Een dergelijke regeling zet vervolgens de deuren wagenwijd open voor de opportunisten — zij hebben geen liquiditeitsproblemen, maar als (bijna renteloos) uitstel van betaling verkregen kan worden, waarom dan niet — en de bedrijven die los van de coronacrisis al in betalingsproblemen verkeerden. Deze crisis betreft een situatie van hoogst uitzonderlijke omstandigheden waarbij het belang van de velen moet prevaleren boven de slinksheid van de weinigen. Om toch een zekere effectiviteit te waarborgen en een gerichte toegang tot de versoepelde regeling te verzekeren, kan er op het moment dat het uitstel van betaling eindigt c.q. de betalingsregeling getroffen moet worden, beoordeeld worden of het uitstel terecht is verleend. Desgevraagd kan de ondernemer daartoe de gebruikelijke bescheiden (jaarrekening, cashflow-overzicht, etc.) overleggen. Blijkt dat er sprake is van onterecht verleend uitstel, worden alsnog invorderingsrente en verzuimboeten37 in rekening gebracht. Deze afschrikwekkende, voordeel ontnemende antimisbruikregel zou het grootste deel van de opportunisten moeten weerhouden van het ongefundeerd verzoeken om uitstel van betaling.
Samengevat:
een éénmalig verzoek tot uitstel van betaling, dat geldt ook voor alle aanslagen die nadien worden opgelegd;
het verzoek moet digitaal kunnen worden gedaan;
het verzoek geldt tevens als melding betalingsonmacht; en
een ‘strafmaatregel’ die kan worden opgelegd als blijkt dat een ondernemer lichtzinnig uitstel van betaling heeft aangevraagd.

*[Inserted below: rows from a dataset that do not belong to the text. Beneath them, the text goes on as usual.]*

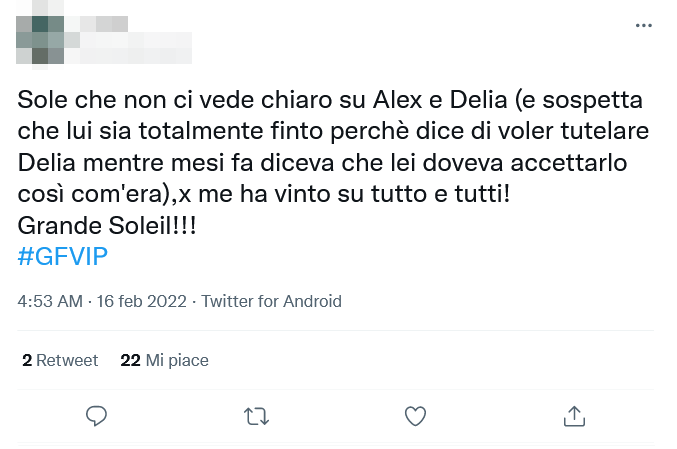
Task: Click the reply speech bubble icon
Action: tap(97, 414)
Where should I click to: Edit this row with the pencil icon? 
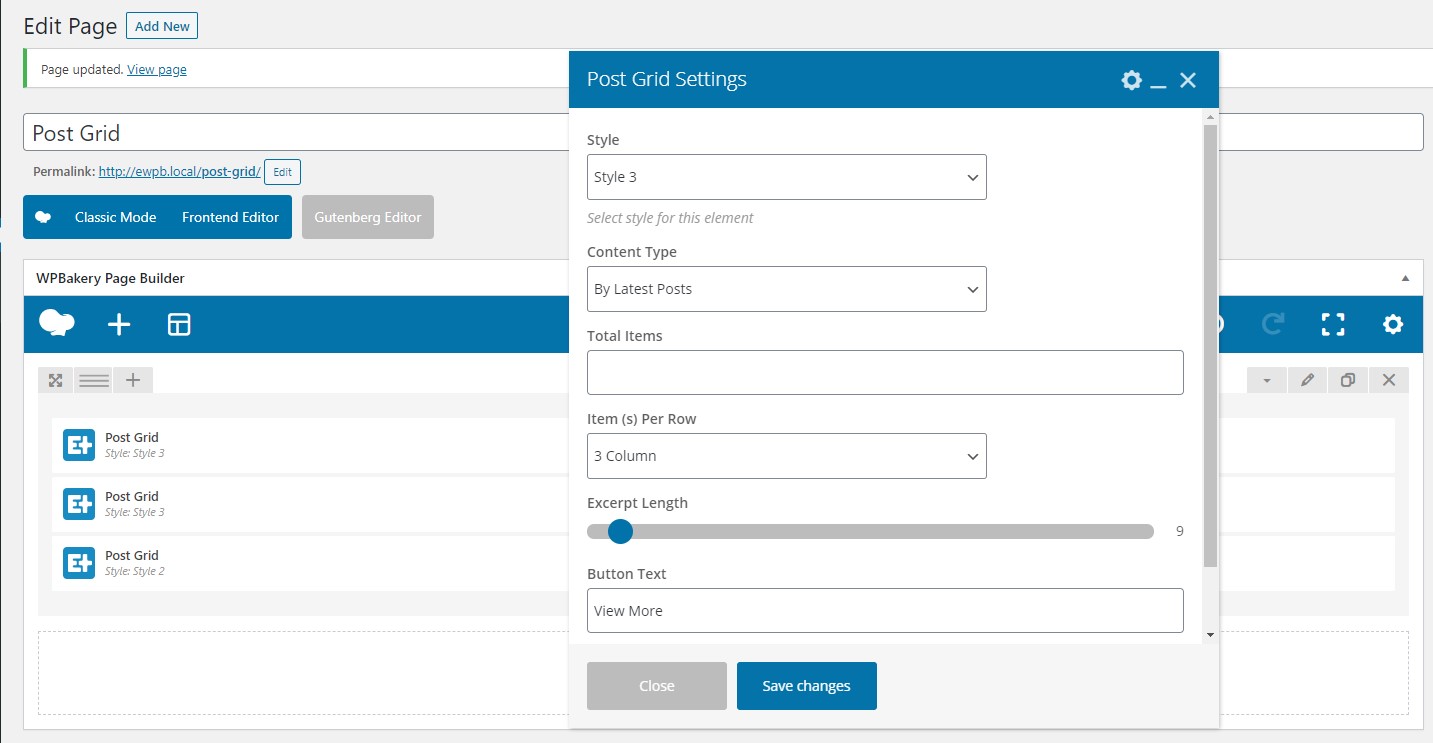point(1307,380)
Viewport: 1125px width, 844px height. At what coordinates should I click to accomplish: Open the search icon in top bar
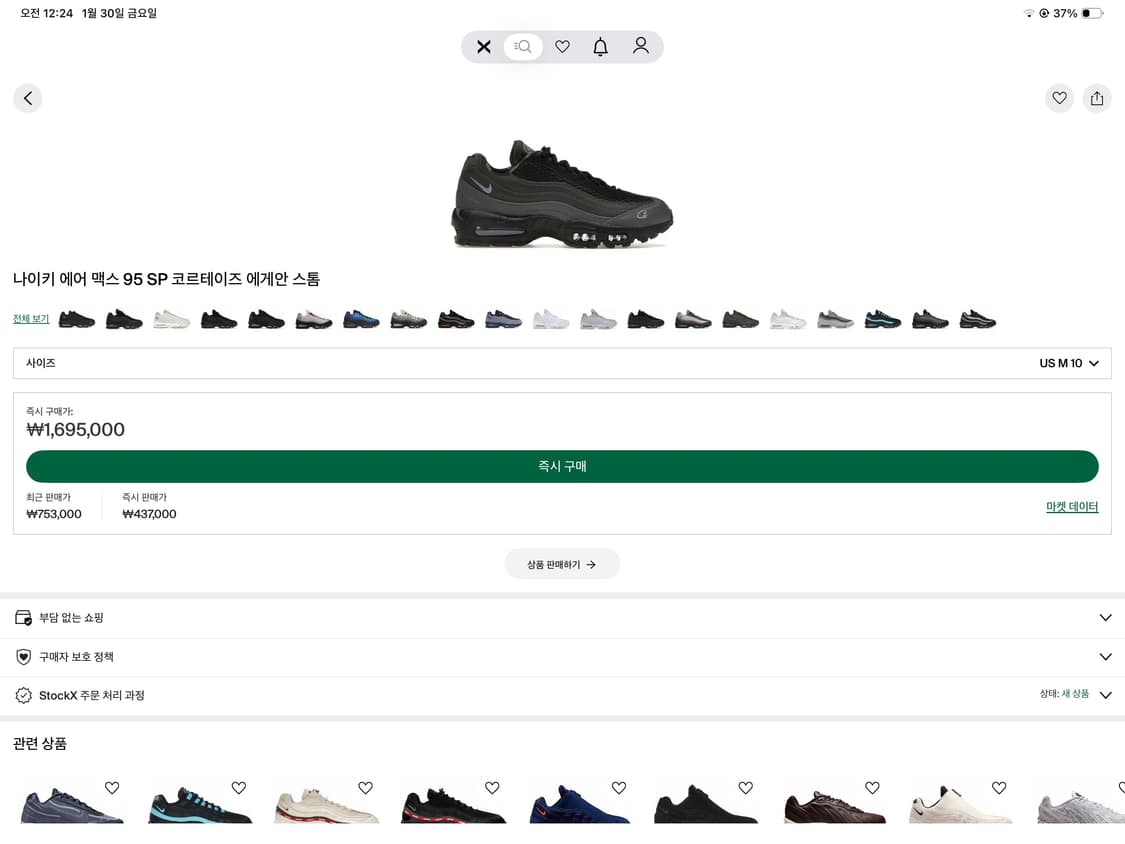[x=523, y=47]
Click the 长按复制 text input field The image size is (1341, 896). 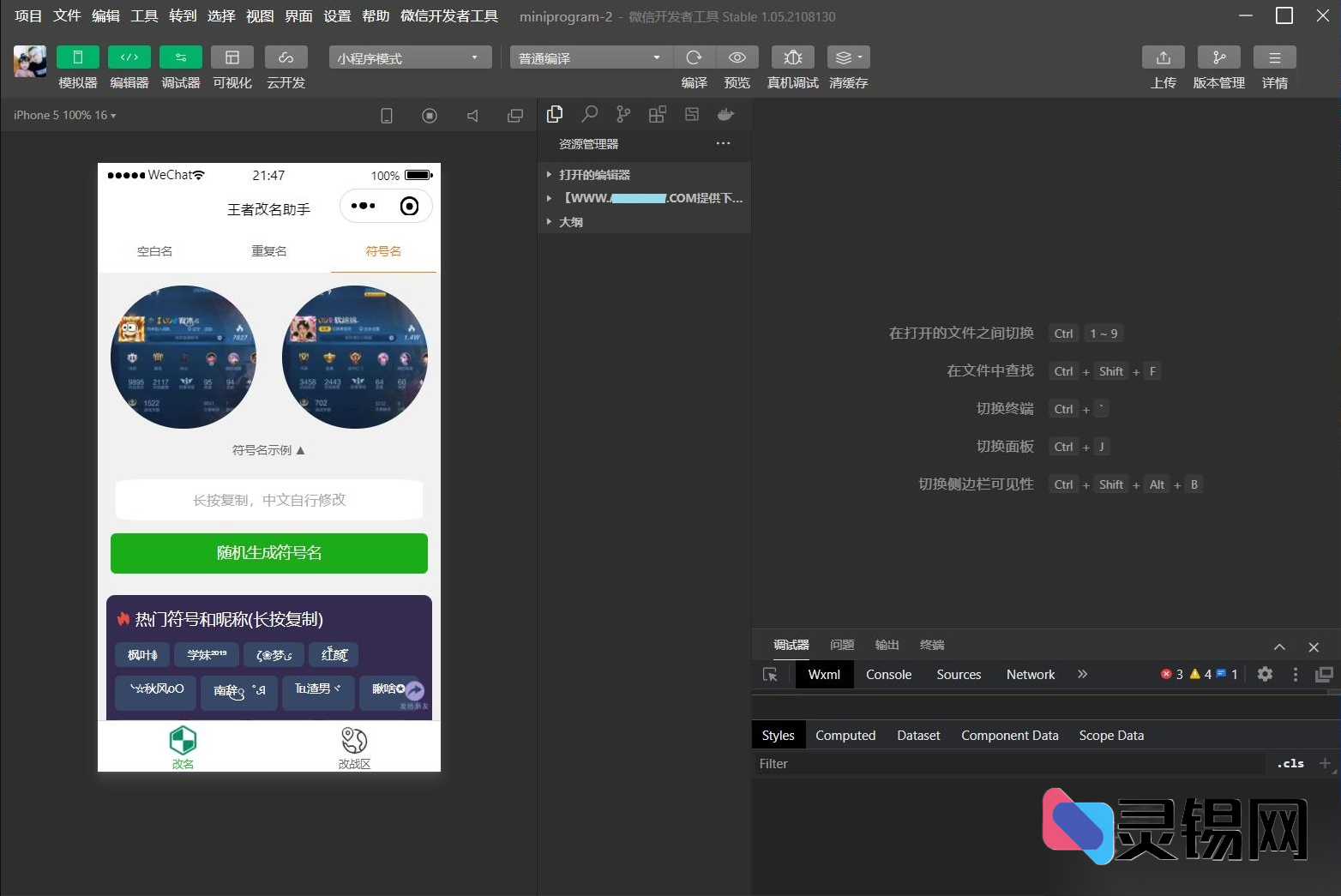tap(269, 500)
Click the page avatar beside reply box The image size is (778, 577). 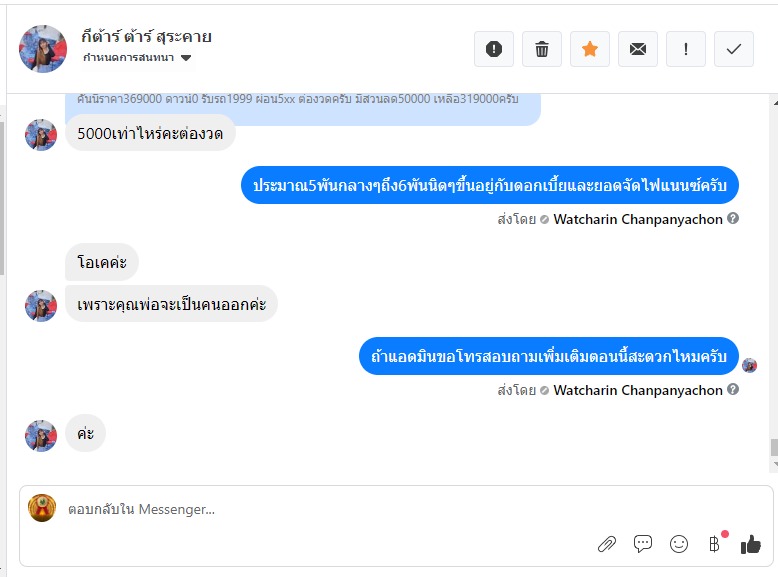point(42,508)
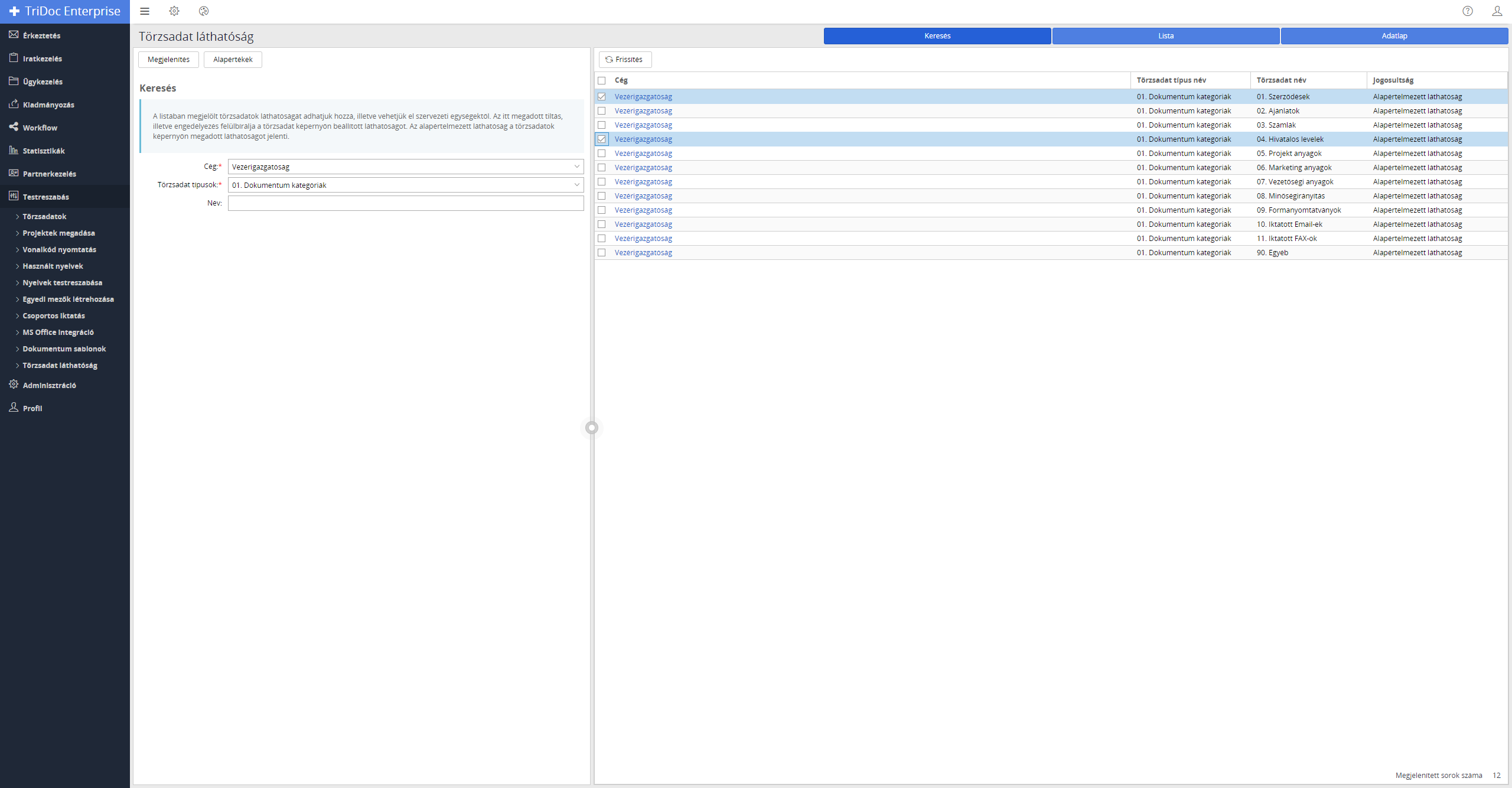Open Érkeztetés envelope icon in sidebar
This screenshot has height=788, width=1512.
(x=14, y=35)
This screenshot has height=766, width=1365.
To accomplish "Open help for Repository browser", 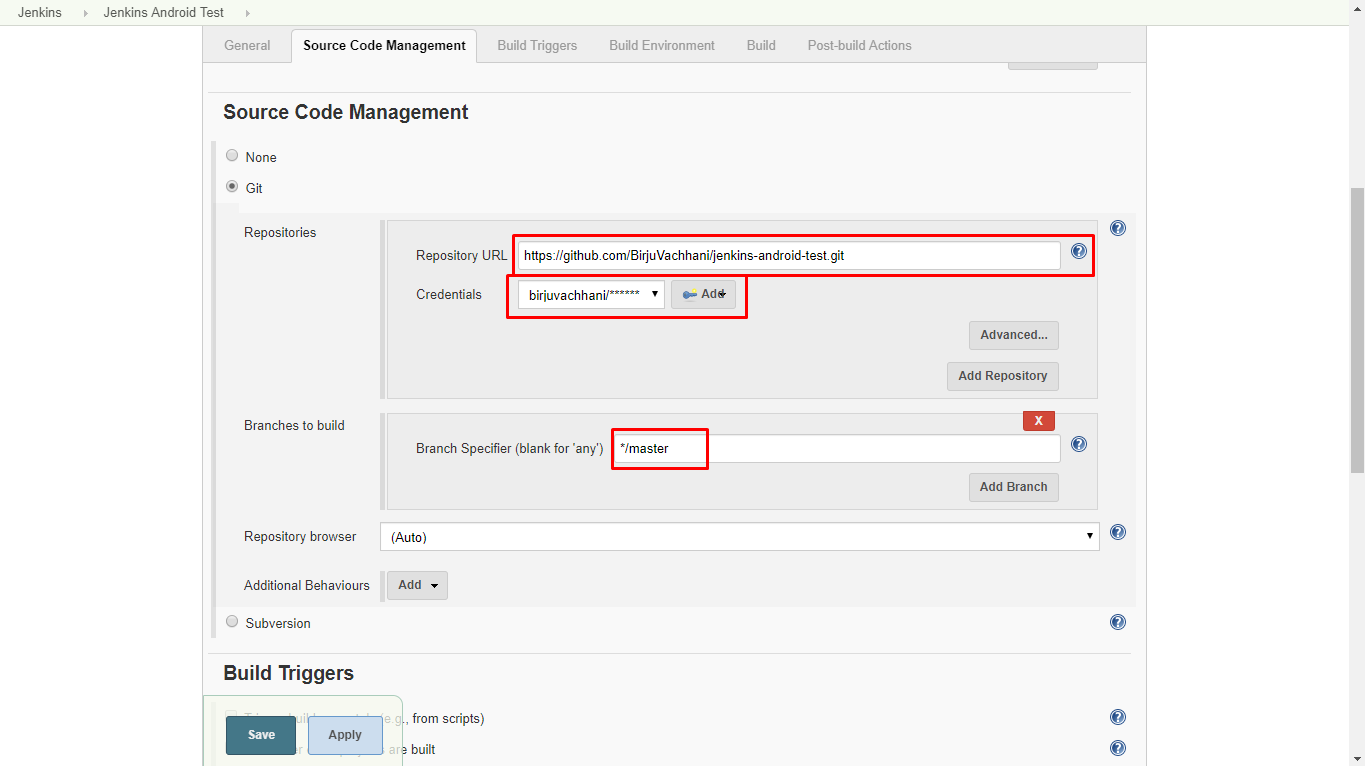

Uiteraard behoeft het bovenstaande nog nadere uitwerking en kleven ook daar nadelen aan. De insteek echter is beter geënt op de omstandigheden waarin ondernemers en de economie nu verkeren. Leuker wordt het daarmee geenszins, makkelijker wel.
5 Conclusie en samenvatting
In de eerste maanden van 2020 hebben we te maken gekregen met een gezondheidscrisis van wereldwijde schaal waarvan de gevolgen nog lang gevoeld zullen worden. Om de gevolgen van deze crisis voor de Nederlandse economie te beperken, om banen te behouden en om ondernemers en ondernemingen tegemoet te komen, heeft het kabinet in maart 2020 verschillende fiscale crisismaatregelen aangekondigd. Belastingplichtigen kunnen als gevolg van die maatregelen bijzonder uitstel van betaling aanvragen, zullen zij geen verzuimboete krijgen bij het niet (tijdig) voldoen van de betalingsverplichting op aangifte en is het tarief van de invorderingsrente verlaagd naar 0,01%.
De regeling voor het bijzonder uitstel van betaling is daarbij voor veel ondernemers een optie om direct de liquiditeitspositie te beschermen. Aan deze regeling zitten echter de nodige haken en ogen en zij blinkt niet uit in helderheid. Daarnaast moet het uitstel via een omslachtig administratief proces worden aangevraagd, en dat voor elke belastingschuld afzonderlijk. In deze bijdrage wordt een net iets andere opzet van de regeling voorgesteld waarin de geconstateerde knelpunten zijn opgelost en de regeling direct en eenvoudig toegankelijk is voor de ondernemers die haar nodig hebben, terwijl ongewild gebruik ervan alsnog (achteraf) bestreden kan worden.